The Sunday Magazine: Autonomous by Annalee Newitz

Back at the beginning of the computer age the most speculative science fiction extrapolated the future in a genre called cyberpunk. They would correctly foreshadow a time when the world was more plugged into cyberspace than the real world. The problem is once the real world catches up to the printed page it is time to reset. What this means lately is that new writers are looking at recent developments and wondering what can be extrapolated from its new scientific infancy. Some of the best new science fiction has been considering what the new genetically derived pharmaceuticals might mean for the world. In my mind I’ve begin thinking of these novels as pharmapunk. I’ve been waiting for the novel which captures that. Autonomous by Annalee Newitz is that book.

I became aware of Ms. Newitz through her co-creation of the website io9. The name comes from a fictional piece of hardware which allows one to see into the future. The website focused on the intersection between sci-fi and actual science. Ms. Newitz was uniquely positioned as a forerunner of this kind of writing as she straddled both worlds. Autonomous is her first novel but she had written several non-fiction books as part of her early career in journalism. Her background comes out in every page of Autonomous.

Annalee Newitz

The plot follows two sets of characters as they travel through a post-apocalyptic world. This time the apocalypse comes in the forms of multiple plagues as nature rebels by thinning the herd. The saviors are the drug makers who come up with pharmaceutical solutions and save the world. Naturally, they also take over the world each controlling different economic zones. The world remains safe if they supply the drugs which keep it spinning. One of these drugs is called Zacuity which enhances focus while giving a pleasant emotional reward for tasks completed.

As it is in the present day there is a black market for pharmaceuticals where new drugs are reverse engineered and made illegally.

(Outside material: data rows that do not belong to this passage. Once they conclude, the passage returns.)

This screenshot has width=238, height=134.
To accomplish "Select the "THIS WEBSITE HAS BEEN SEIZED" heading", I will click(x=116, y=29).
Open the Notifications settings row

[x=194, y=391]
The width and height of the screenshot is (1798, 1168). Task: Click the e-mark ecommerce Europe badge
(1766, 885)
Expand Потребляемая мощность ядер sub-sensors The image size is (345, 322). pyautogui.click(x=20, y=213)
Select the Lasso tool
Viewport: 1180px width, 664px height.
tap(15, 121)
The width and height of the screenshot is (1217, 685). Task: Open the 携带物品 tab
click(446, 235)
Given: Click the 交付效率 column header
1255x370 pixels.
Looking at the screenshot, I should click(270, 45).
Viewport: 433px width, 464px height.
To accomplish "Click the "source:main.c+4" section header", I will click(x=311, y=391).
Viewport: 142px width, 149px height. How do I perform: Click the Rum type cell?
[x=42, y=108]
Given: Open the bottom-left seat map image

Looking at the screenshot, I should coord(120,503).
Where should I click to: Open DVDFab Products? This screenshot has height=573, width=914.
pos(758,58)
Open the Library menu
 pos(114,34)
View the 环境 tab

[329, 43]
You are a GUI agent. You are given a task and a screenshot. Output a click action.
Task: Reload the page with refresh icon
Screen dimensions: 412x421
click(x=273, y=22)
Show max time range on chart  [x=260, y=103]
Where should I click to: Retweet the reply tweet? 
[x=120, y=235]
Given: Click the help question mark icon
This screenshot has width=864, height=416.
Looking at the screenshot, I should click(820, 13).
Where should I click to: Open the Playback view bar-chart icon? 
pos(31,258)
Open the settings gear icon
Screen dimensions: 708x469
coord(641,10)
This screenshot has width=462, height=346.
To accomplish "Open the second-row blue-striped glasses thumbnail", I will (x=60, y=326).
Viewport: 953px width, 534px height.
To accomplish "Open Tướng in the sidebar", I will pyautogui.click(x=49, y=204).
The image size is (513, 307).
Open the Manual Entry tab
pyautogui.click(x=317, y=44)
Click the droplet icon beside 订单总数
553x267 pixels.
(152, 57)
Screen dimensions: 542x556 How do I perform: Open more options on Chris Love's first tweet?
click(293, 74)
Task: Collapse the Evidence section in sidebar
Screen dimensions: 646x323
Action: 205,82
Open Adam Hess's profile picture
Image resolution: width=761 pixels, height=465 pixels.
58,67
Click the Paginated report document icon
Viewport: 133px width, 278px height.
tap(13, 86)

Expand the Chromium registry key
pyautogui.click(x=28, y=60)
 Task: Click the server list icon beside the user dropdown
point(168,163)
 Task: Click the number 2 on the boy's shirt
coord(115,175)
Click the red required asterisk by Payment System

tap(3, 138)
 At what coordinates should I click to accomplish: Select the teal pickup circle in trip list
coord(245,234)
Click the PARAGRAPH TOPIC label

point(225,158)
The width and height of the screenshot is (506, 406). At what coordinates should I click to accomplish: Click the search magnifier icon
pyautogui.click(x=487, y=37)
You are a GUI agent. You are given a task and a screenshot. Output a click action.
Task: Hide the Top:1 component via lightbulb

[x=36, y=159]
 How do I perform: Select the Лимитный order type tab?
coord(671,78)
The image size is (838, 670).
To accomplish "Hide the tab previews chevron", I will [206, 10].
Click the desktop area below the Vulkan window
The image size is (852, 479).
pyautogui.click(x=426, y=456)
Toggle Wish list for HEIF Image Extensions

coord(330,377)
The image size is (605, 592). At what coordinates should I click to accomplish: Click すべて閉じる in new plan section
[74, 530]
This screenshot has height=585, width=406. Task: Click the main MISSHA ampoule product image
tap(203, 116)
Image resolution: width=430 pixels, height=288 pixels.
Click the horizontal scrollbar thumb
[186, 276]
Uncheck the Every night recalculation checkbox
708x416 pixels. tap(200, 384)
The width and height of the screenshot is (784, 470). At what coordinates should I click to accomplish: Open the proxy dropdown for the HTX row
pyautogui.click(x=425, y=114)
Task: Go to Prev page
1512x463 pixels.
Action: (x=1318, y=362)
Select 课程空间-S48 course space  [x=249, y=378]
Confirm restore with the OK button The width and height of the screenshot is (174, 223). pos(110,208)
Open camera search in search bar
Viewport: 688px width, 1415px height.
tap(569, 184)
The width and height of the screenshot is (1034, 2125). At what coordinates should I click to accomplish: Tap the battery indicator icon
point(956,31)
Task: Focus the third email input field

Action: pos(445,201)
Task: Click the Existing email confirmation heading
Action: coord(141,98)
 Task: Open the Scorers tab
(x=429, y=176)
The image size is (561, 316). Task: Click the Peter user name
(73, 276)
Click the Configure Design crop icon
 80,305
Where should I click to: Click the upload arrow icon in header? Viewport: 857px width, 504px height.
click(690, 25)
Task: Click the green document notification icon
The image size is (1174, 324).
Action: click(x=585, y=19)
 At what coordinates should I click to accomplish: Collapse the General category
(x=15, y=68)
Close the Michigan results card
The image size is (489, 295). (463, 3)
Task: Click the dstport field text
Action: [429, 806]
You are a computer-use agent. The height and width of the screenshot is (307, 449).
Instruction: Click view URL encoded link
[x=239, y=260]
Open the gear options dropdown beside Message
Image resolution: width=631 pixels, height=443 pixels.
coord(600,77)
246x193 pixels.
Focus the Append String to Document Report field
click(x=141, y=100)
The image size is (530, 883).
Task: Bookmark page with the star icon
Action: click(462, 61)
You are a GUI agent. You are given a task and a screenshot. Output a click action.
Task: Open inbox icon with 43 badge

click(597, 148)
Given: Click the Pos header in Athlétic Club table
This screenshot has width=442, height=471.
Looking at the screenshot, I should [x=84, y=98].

One of our antagonists is one of these pirates, Judith Chen, who answers to Jack. After she starts to sell her underground Zacuity people begin to die. When she discovers that it is a real side effect and not a mistake in her production she wants to engineer a cure and expose the manufacturers.

Law enforcement in this dystopian future consists of robot trackers and their human handlers. The newly minted robot Paladin is put on the trail of Jack. Paladin’s handler is named Eliasz. Some of the most provocative writing in the early chapters is focused on the idea of property and who is owned by whom. Throughout the parallels between owning intellectual property and beings is compared and contrasted. Ms. Newitz plows some new territory within the area of robots being sentient with this perspective.

Gender norms are also highlighted as Eliasz feels an attraction to Paladin but can’t fully let himself go until he determines Paladin’s gender which in a manufactured being is meaningless.

Ms. Newitz places our characters in a Canadian setting where current Canuck touchstones pop up throughout. The more you know about Canada the more Easter Eggs you will find.

Autonomous brims with challenging societal conundrums served up with spare prose. Ms. Newitz writes in a straightforward manner similar to a news article especially when some of the words turn to the higher concepts.

I have been enjoying the whole idea of the pharmaceutical industry becoming the next bleeding edge of science fiction discovery. Autonomous is the first great pharmapunk novel.